Dari sekian tahun, Barikin Homecoming diibaratkan menjadi projek yang luar biasa. Kesadaran pelaku-pelaku seni, termasuk komunitas di dalamnya tergerak hati menggelar pertunjukan. Persiapan yang tak lebih memakan waktu kurang dari satu bulan, Barikin Homecoming siap digelar. Mendatangkan penonton dari luar desa dan modifikasi tarian sarat makna, yaitu tari kurung ayam salah satunya.

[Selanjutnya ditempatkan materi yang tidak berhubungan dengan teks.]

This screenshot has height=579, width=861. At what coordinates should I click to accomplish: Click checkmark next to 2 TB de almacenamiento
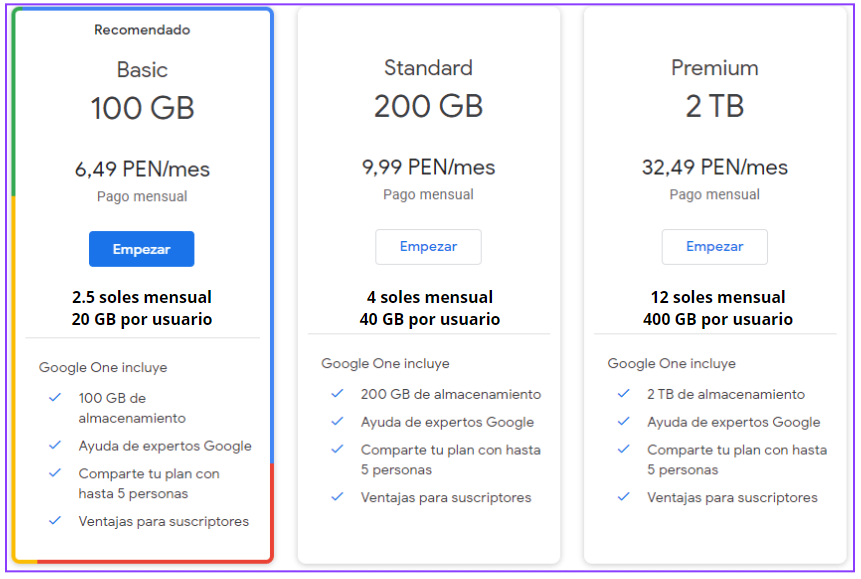point(624,394)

“Tarian ini saya ibaratkan Barikin seperti terkurung di rumah sendiri, tidak bisa berbuat apa-apa. Jadi kadang yang untung itu daerah lain karena (keseniannya yang muncul) bukan atas nama daerah sendiri, tapi daerah lain yang muncul,” tambahnya.

Mengembalikan Cahaya Seni

Barikin dikenal sebagai desa budaya yang menjadi kiblat kesenian tradisional Kalimantan Selatan. Hal ini diperkuat dengan munculnya sanggar-sanggar berbasis kesenian khas Barikin. Tercatat, setidaknya ada dua sanggar yang menggema di sana, yaitu Sanggar Ading Bastari dan Juriat Barikin.

Lupi menjadi salah satu pelaku seni di desanya merasa ada perbedaan yang sangat besar. Aroma-aroma kesenian yang dulu tercium jelas kini perlahan mulai samar. Sebagai contoh, anak-anak, yang notabene sebagai generasi penerus jarang bersentuhan dengan seni.

“Saya dari kecil ditanamkan jiwa kesenian, bahkan sebelum belajar baca-tulis saya belajar kesenian dulu, main gamelan dan menari. Anak-anak sekarang lebih banyak di rumah main gadget. Ini memang kondisi dan fakta di Barikin. Jadi jika ditanya di mana rumah kami, saya mengembalikan itu ke penonton,” ujar Lupi, yang juga sebagai generasi ketiga pengurus sanggar garapan kakeknya.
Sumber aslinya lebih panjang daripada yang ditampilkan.